Your skeleton is like the framework of a building, providing support and structure for your entire body. Made up of 206 bones in adults, the skeleton serves multiple purposes: it supports your body against gravity, protects vital organs like your heart and lungs inside the ribcage, helps you move by providing attachment points for muscles, stores important minerals like calcium for later use, and produces blood cells in the bone marrow.

Bones are not solid and lifeless - they're living, growing tissues that are constantly being broken down and rebuilt through a process called remodeling. This process ensures bones stay strong and can repair themselves when injured. The skeleton divides into two main parts: the axial skeleton (your skull, spine, and ribcage) forms the central axis of your body, while the appendicular skeleton (arms, legs, shoulders, and hips) attaches to this center and allows movement.

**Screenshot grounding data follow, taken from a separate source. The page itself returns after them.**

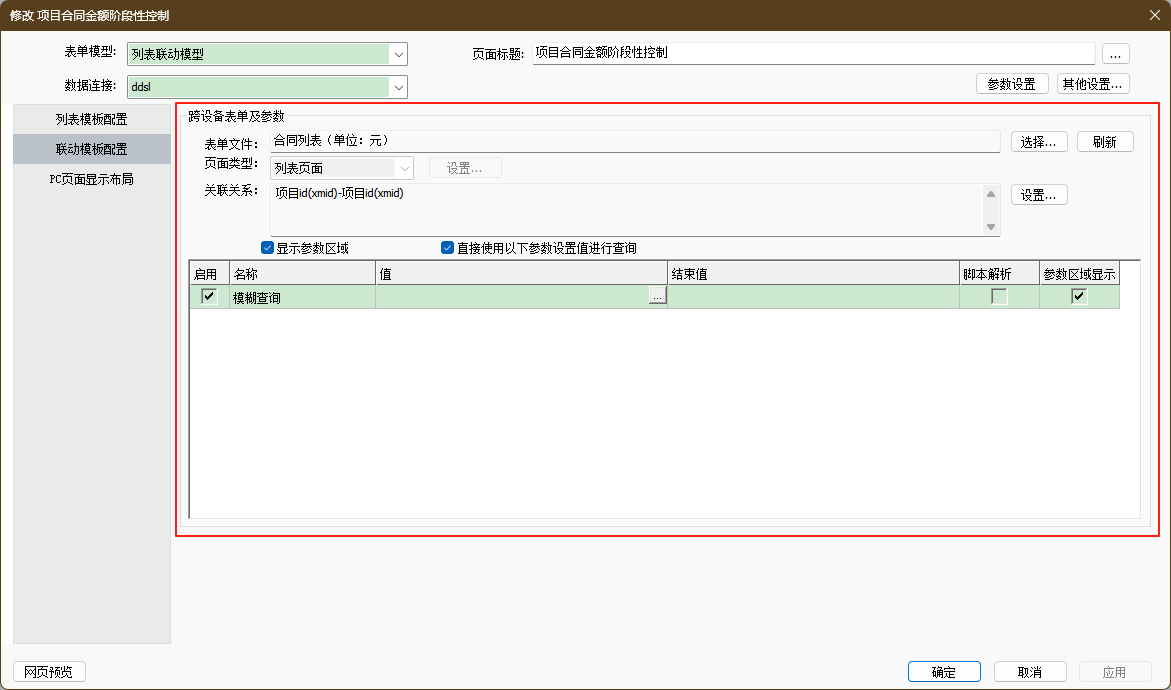Enable 脚本解析 checkbox for 模糊查询 row

click(999, 296)
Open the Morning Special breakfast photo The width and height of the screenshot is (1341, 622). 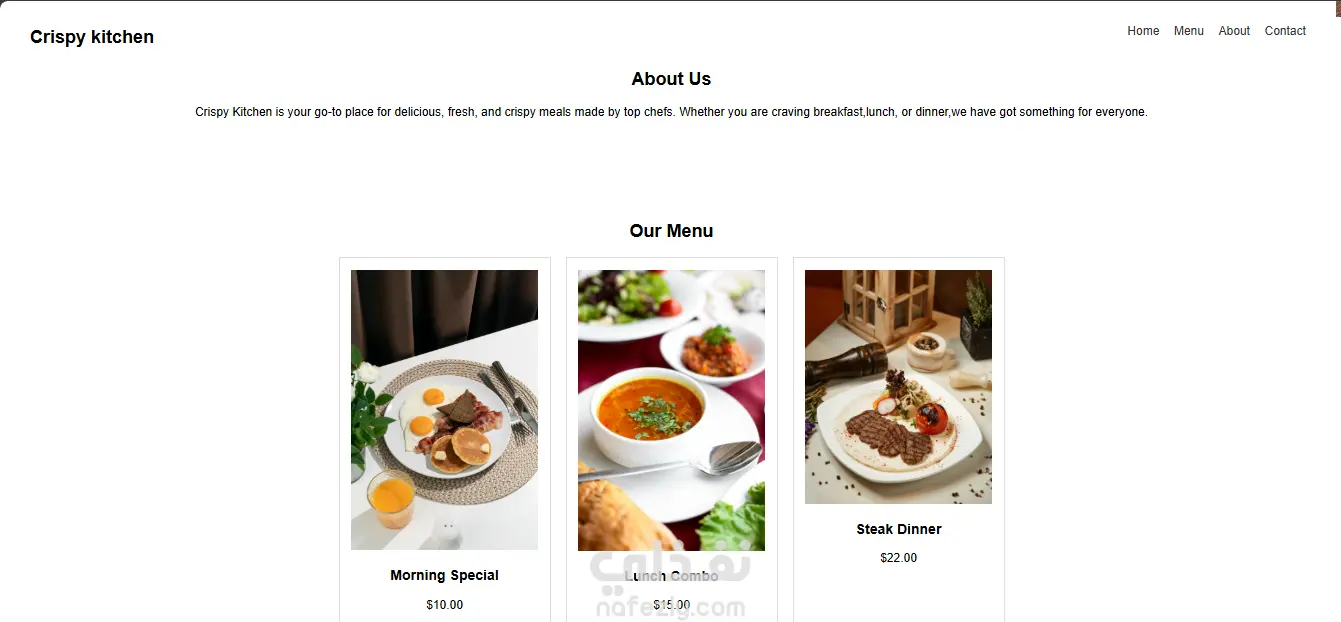tap(444, 410)

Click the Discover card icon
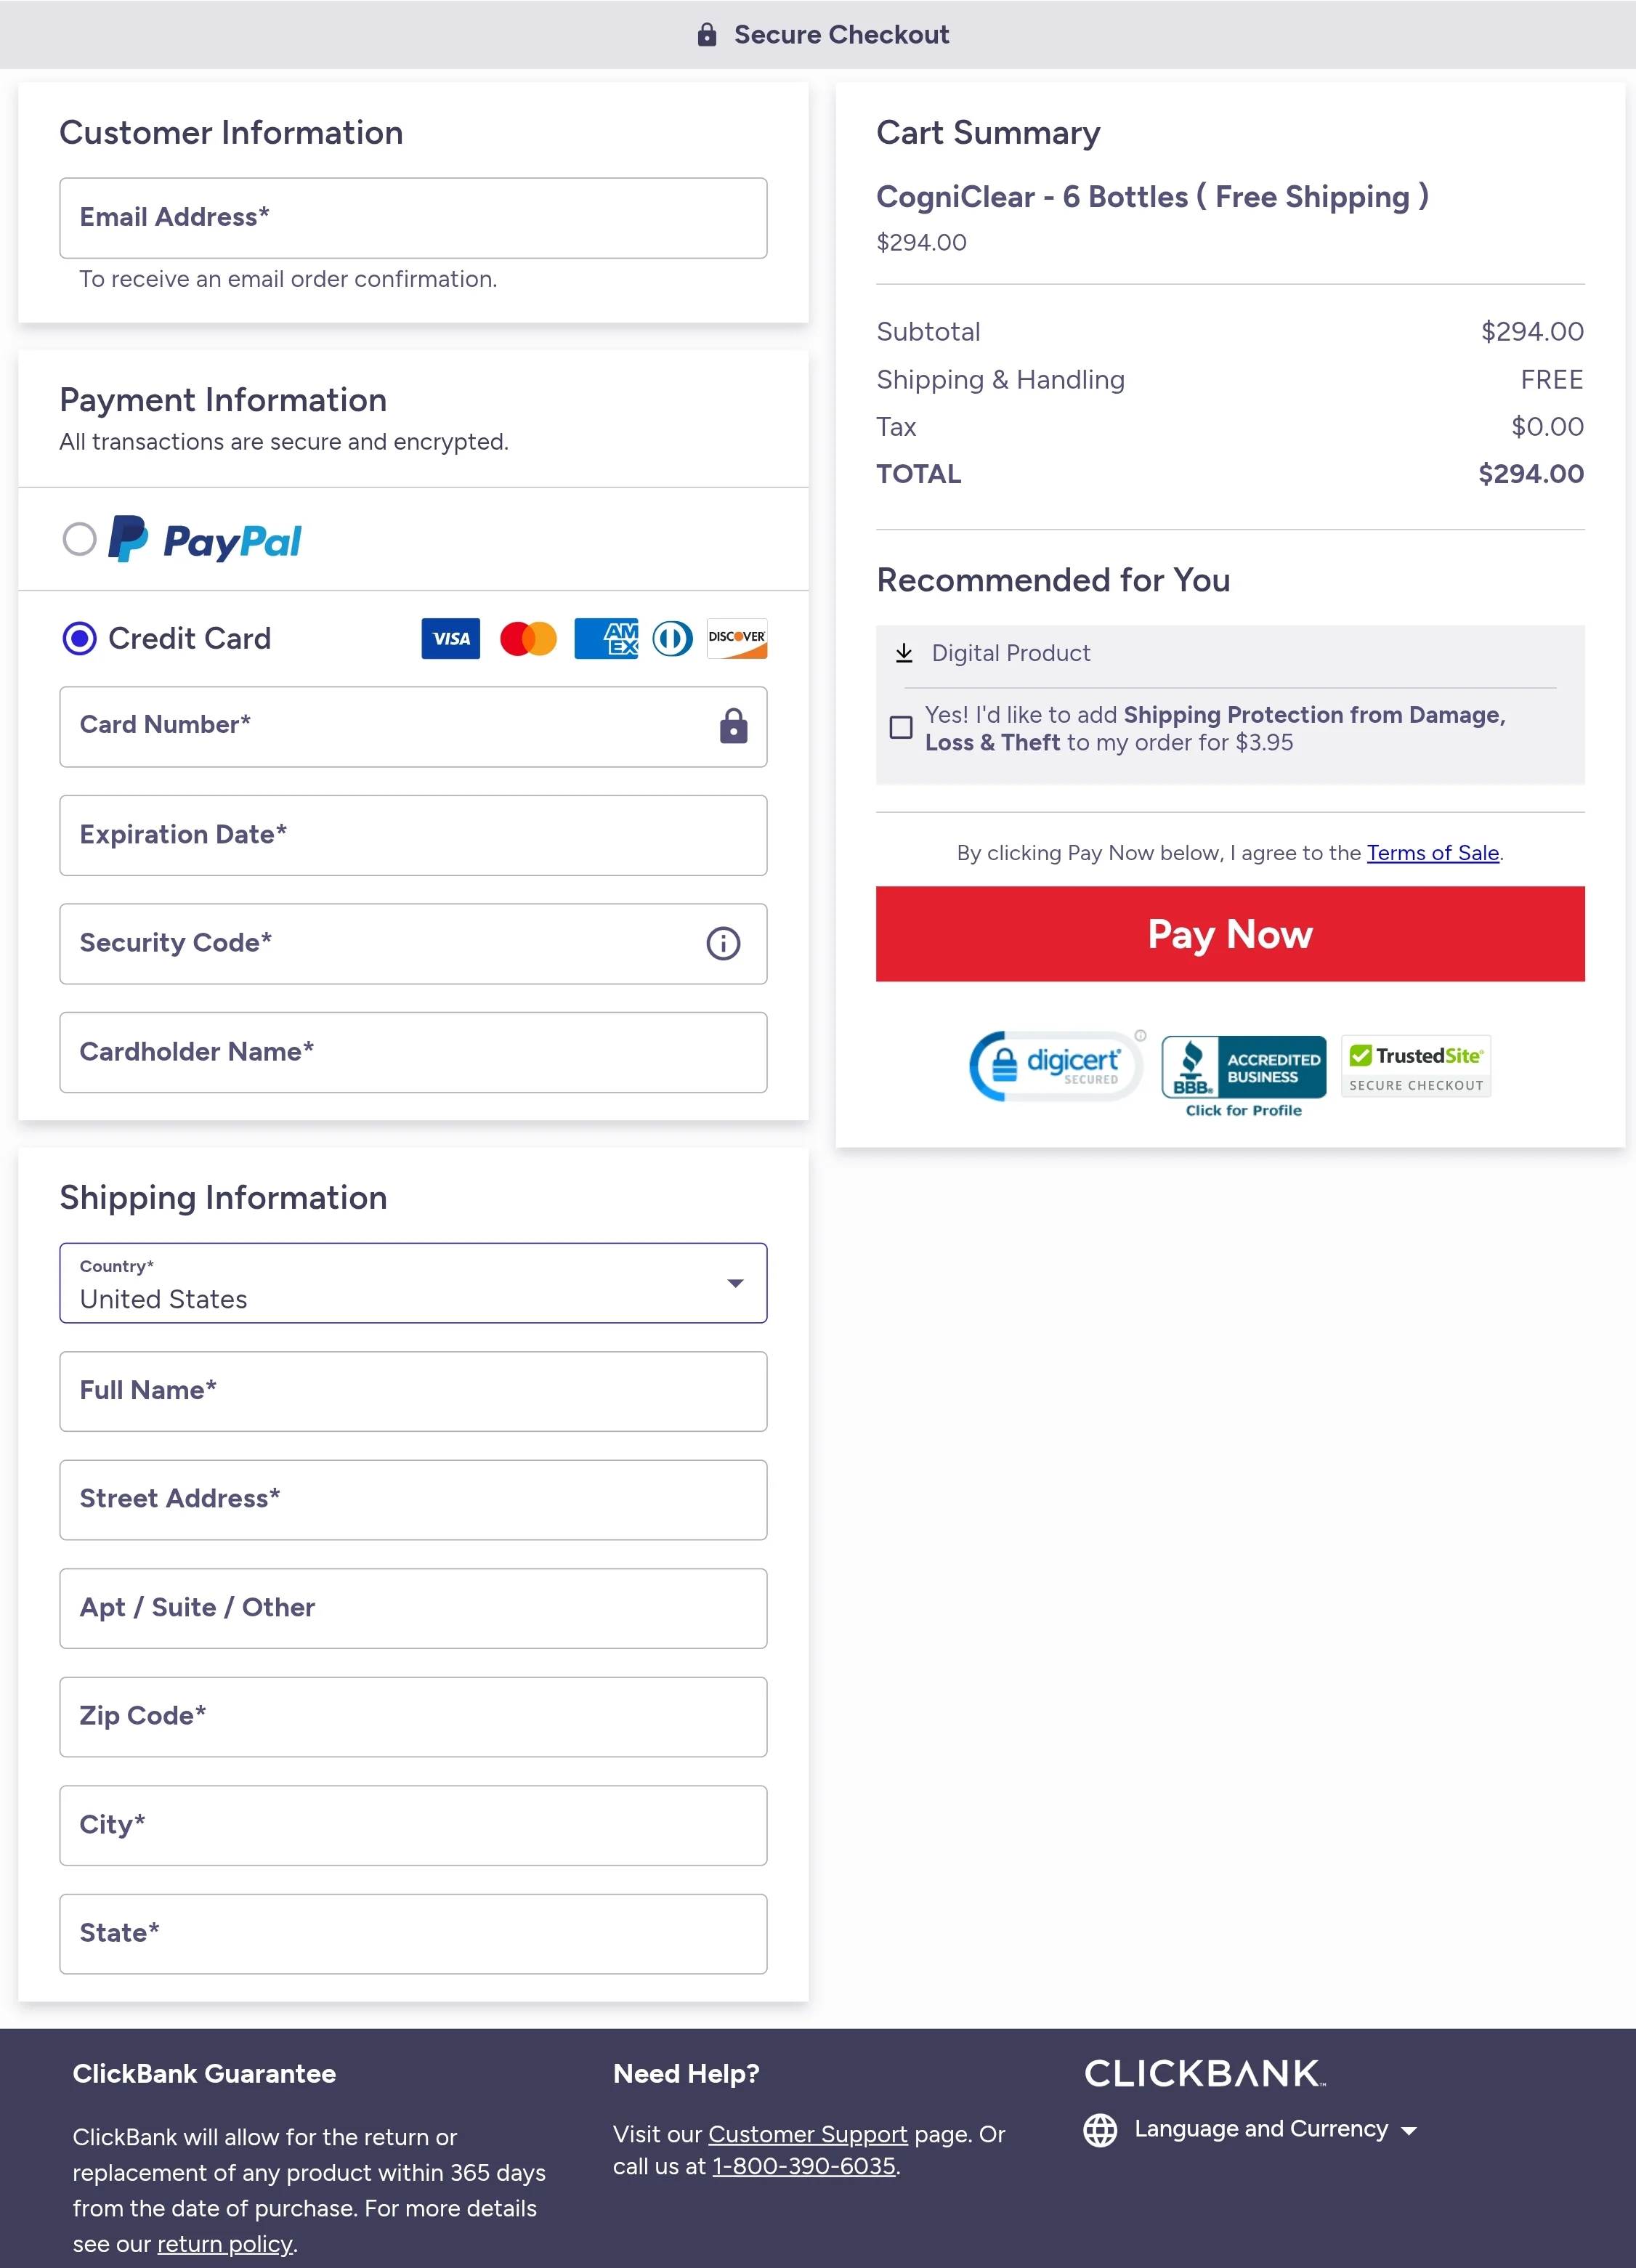(x=736, y=638)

Your muscles work with bones to create movement. Skeletal muscles attach to bones via tendons and pull when they contract, causing bones to move at joints. Even when you're resting, muscles maintain slight tension called muscle tone. However, as we age, muscle tissue gradually gets replaced by connective tissue and fat, starting as early as age 30-50. This explains why older adults may have decreased strength and slower reflexes.

Joints are where two or more bones meet, and they come in different types. Some joints, like those in your skull, don't move at all to protect your brain. Others, like your knee or elbow, are synovial joints that allow smooth movement thanks to a special fluid-filled capsule. Balance depends on the interaction between your sensory systems (eyes, inner ear), muscles, and nerves. As people age, deterioration in these systems leads to increased risk of falls and injuries.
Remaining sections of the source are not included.